The Nippon TV series, a staple of Japanese television since it first aired as Hajimete no Otsukai (My First Errand) in 1991, has acquired a cast of thousands of families.
Old Enough’s success in Japan, where it still attracts huge audiences, is proof that the warning to never work with children or animals may only be half right.
While the format has been left untouched for 30 years, each series captures subtle changes in Japanese society and family dynamics. Old Enough first appeared as Japan’s asset-inflated “bubble economy” was about to make way for decades of stagnation, and just as the country started to grapple with rural depopulation and the erosion of the traditional family unit, with several generations living under the same roof.
“By filming the children on their first errands, we are documenting an aspect of contemporary Japan at any given point in time,” Ouchi says. “That is a major theme of the show, and we believe it is one of the reasons that throughout its long history, it has won the support of viewers across all generations.
The children are the undisputed stars of the show, thanks both to their successes and their capacity for the unpredictable – a wrong turn, an impromptu conversation with a “stranger” or an overly ponderous visit to the shops. “Even children we expect to come home quickly start doing something else that we find astonishing,” Ouchi says. “Sometimes their errand ends up taking quite a long time.
“We’ve been doing this for decades, but there hasn’t been one errand that looked the same as any of the others. Perhaps that’s how we’ve managed to keep making the show for so long without viewers growing weary of it.”
The international success of Old Enough has inevitably generated a debate over whether its premise would work in other countries, particularly in the west, where the world beyond the front door can seem fraught with danger. The third series of the Singapore-based version will air on Netflix later this year, while Nippon TV says it is considering “many offers” to make adaptations in other countries.
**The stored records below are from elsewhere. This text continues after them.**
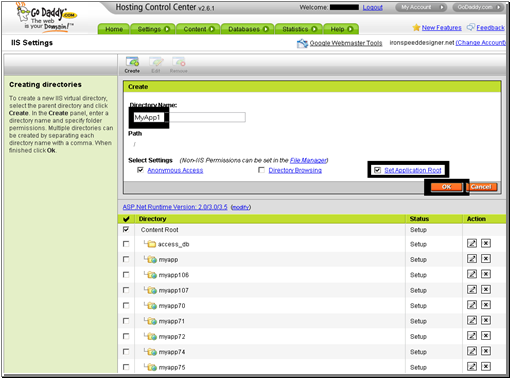Click the delete icon for myapp106
This screenshot has height=378, width=510.
pyautogui.click(x=486, y=274)

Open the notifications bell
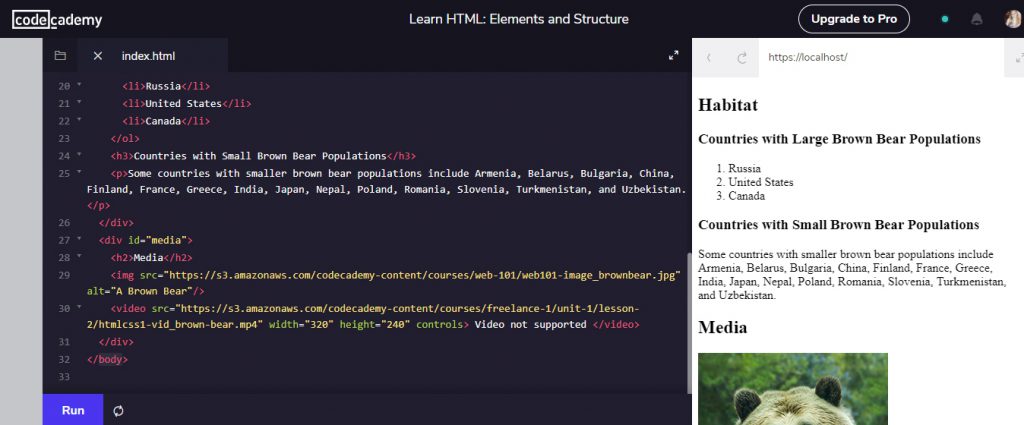click(977, 19)
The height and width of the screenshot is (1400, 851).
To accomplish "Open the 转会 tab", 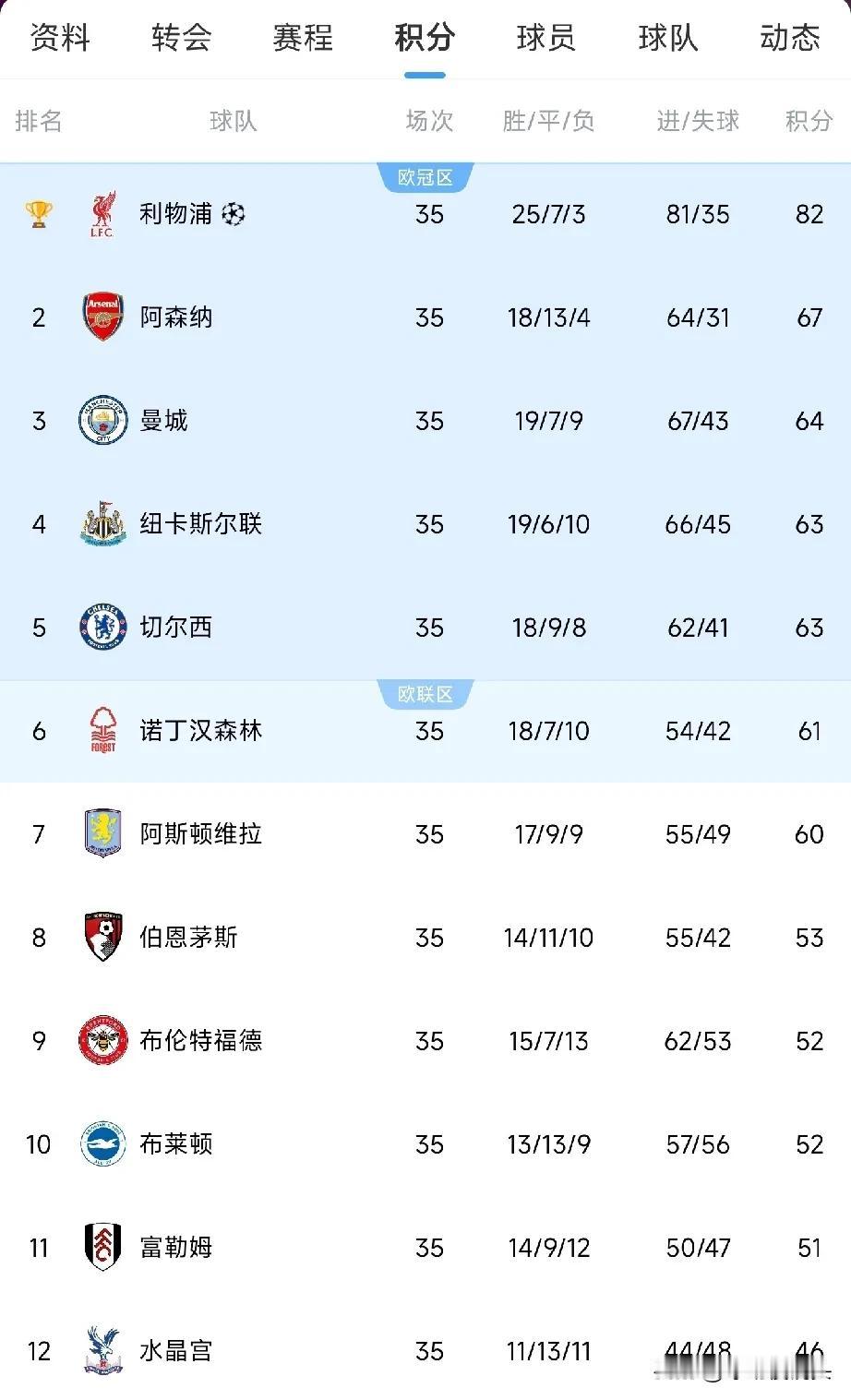I will click(x=181, y=38).

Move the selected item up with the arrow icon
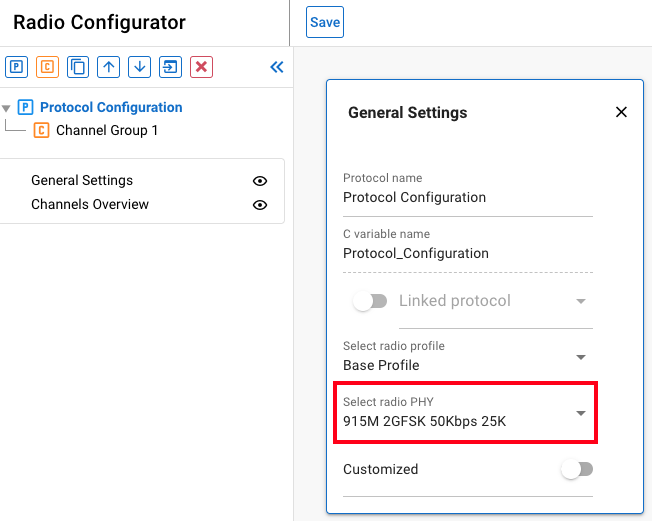click(109, 67)
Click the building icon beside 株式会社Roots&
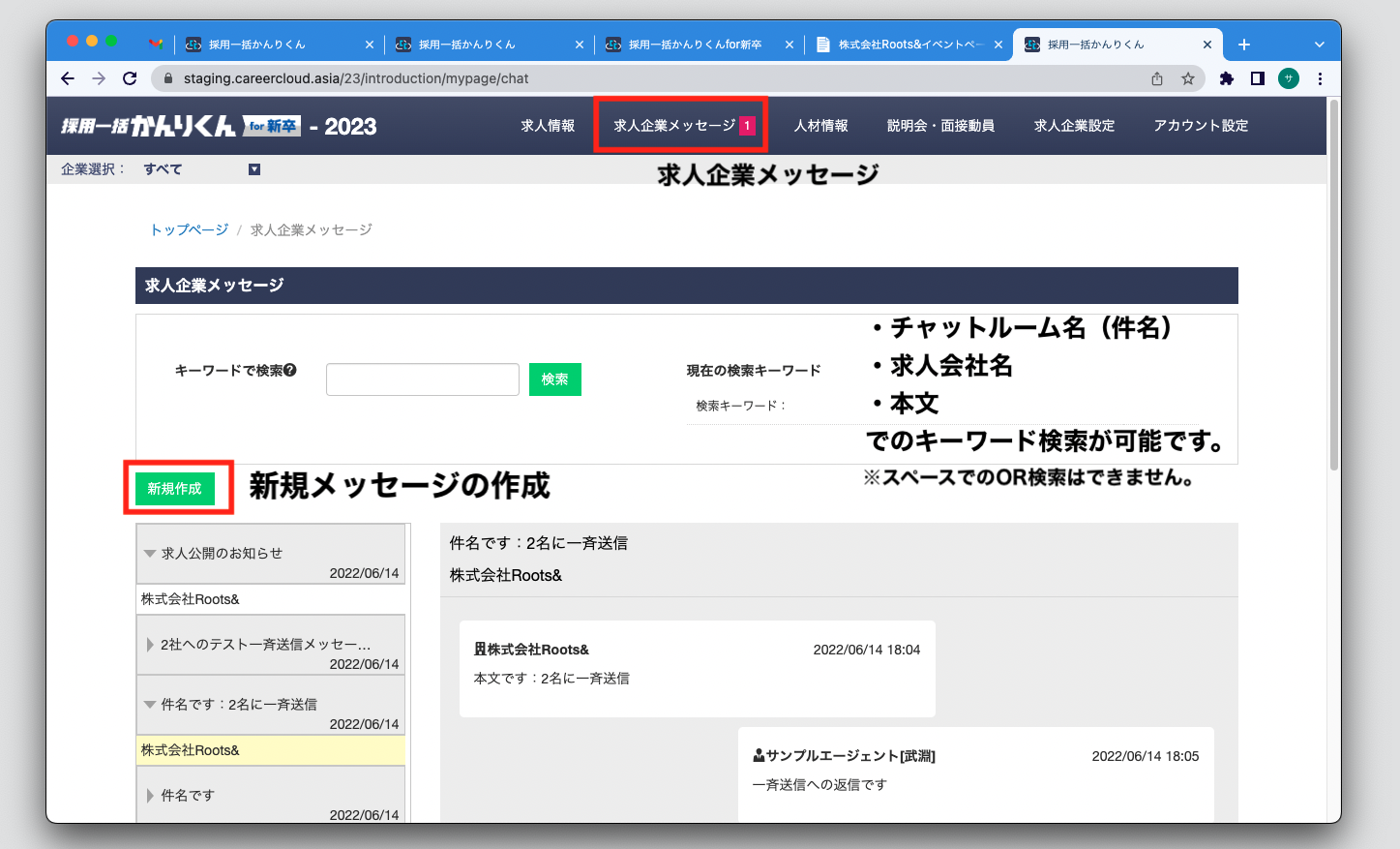The height and width of the screenshot is (849, 1400). point(477,650)
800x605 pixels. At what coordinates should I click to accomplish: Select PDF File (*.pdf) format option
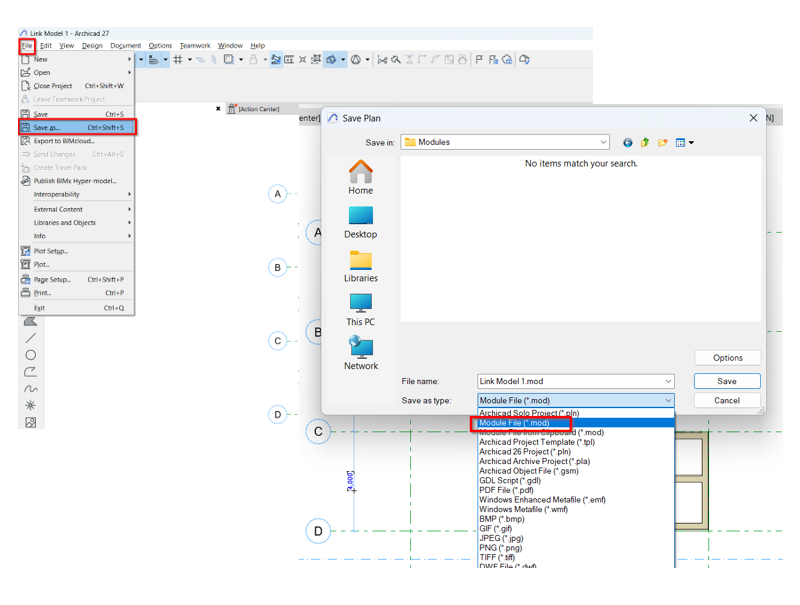(511, 490)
Some social media users have questioned the ethics of sending toddlers out into the unknown – albeit tracked by camera crews and staff along the way.
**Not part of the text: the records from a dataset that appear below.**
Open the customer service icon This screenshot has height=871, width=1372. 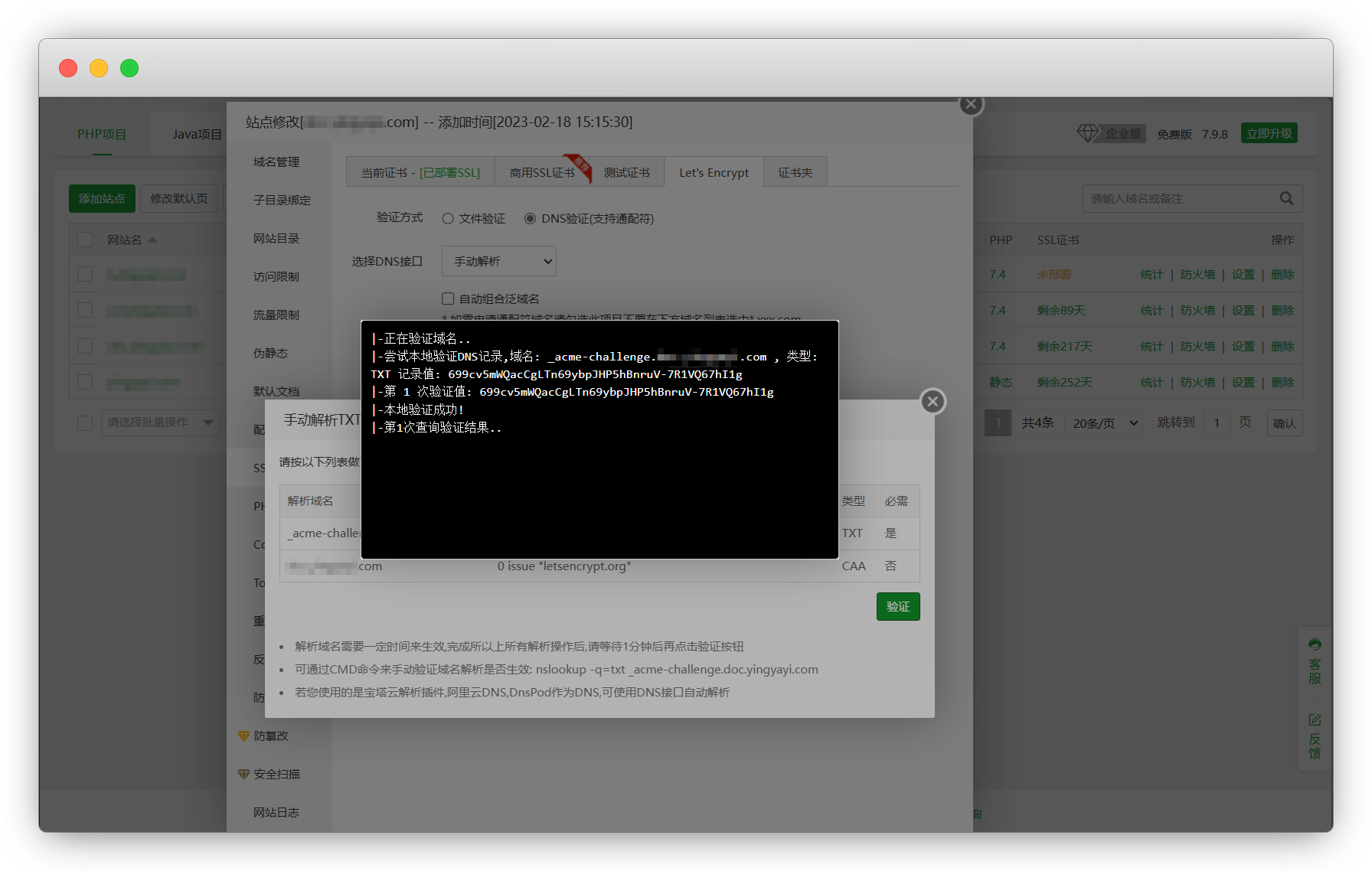click(x=1315, y=644)
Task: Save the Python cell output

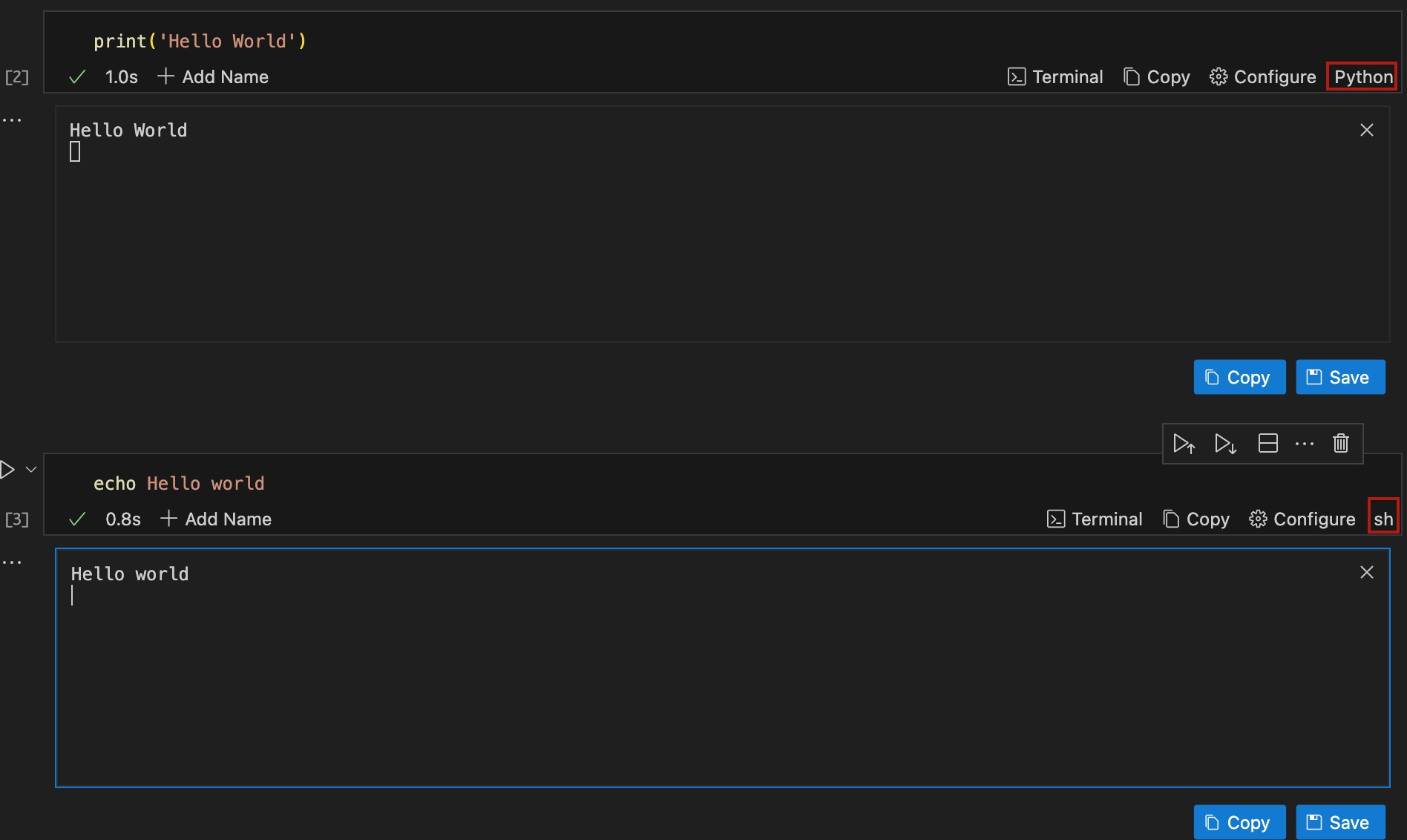Action: [x=1340, y=378]
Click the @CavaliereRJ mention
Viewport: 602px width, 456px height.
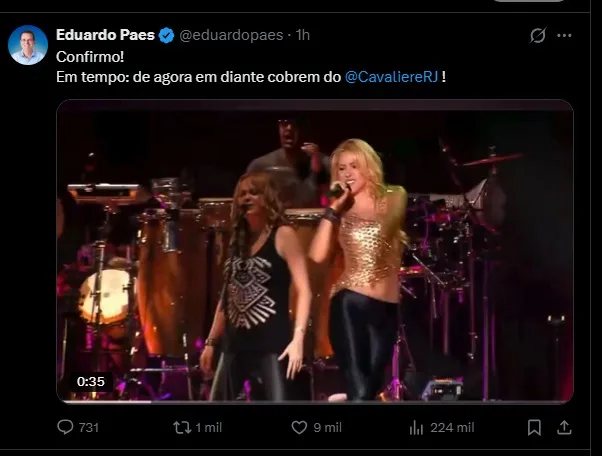coord(391,77)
But the show’s producer, Naoko Yano, says the families are willing participants in a documentary, not contestants in an exploitative TV reality show. “We select families that are planning to ask their child to run their first errand anyway, regardless of whether they will get filmed or not,” she says. “We try to find families who will allow us to record their stories.
“It is the families that decide what errand they want their child to run – we don’t tell them what to do. We actually share stories of failures that happened throughout the years and offer advice on how to get their child to feel motivated about their task.”
The producers’ relationship with the families continues long after their appearance, mainly via new year’s greetings cards and letters. Some write to share family milestones – when their child starts a new school or gets married.
One viewer who had appeared on the show as a child even contacted the network to film their own child running an errand.
Ouchi believes the benign version of tough love dispensed on Old Enough gives children too young to tie their shoelaces an opportunity to exhibit astonishing levels of autonomy and enterprise.
“All we really want is for the child to have an amazing day full of memories they will cherish for the rest of their lives,” he says. “Sometimes adults have to play the bad guy to encourage a child to become independent. So, when grownups help a child out of kindness, could it be because they don’t see them as equals? We try to make sure the children don’t feel like they’re still being treated like babies.”